If the operator is local, one can use samurai::for_each_cell()
, otherwise, when the operator has an extended stencil, one can employ samurai::for_each_interval()
.
Note
samurai::for_each_interval()
can be easily used in every situation.
Apply a function on all cells#
In the previous section, we have seen that we can access the data field using Cell
.
The algorithm in samurai::for_each_cell()
browses all the cells of the mesh and applies a lambda function on them.
It can be useful, for example, when one wants to initialize a field.
Let us give an example
auto u = samurai::make_field<double, 1>("my_field", mesh);
samurai::for_each_cell(mesh, [&](auto cell)
{
auto x = cell.center(0);
auto y = cell.center(1);
u[cell] = cos(x)*sin(y);
});
The first parameter is the mesh we want to navigate through and the second parameter is a lambda function with one parameter: the cell.
We have used the procedure center()
of the Cell
class to recover the spatial coordinates of the cell center.
Apply a function using intervals#
As suggested before, we can also evaluate a function on a given interval using samurai::for_each_interval()
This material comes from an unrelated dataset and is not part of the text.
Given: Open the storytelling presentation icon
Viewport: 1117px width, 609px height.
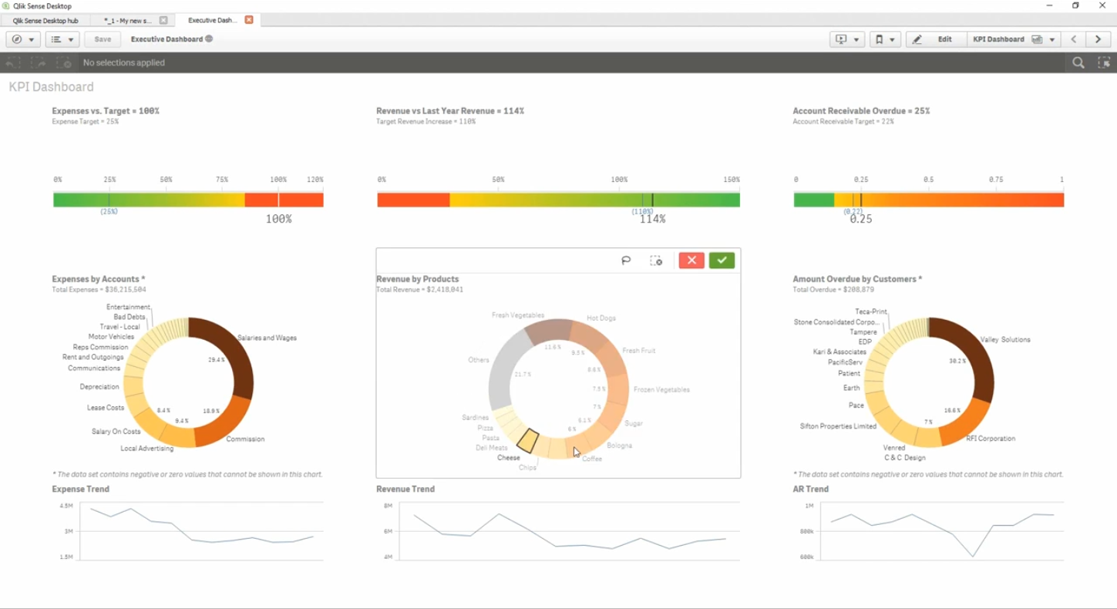Looking at the screenshot, I should (842, 39).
as illustrated in the following example
auto u = samurai::make_field<double, 1>("my_field", mesh);
samurai::for_each_interval(mesh, [&](std::size_t level, const auto& interval, const auto& index)
{
auto i = interval;
auto j = index[0];
u(level, i, j) = i;
});
The first parameter is the mesh where we want to browse all the intervals and the second parameter is again a lambda function. This function takes three parameters: the level of the intervals we want to pick, the interval in the x-direction, and index[dim-1] an array with the index for the other dimensions.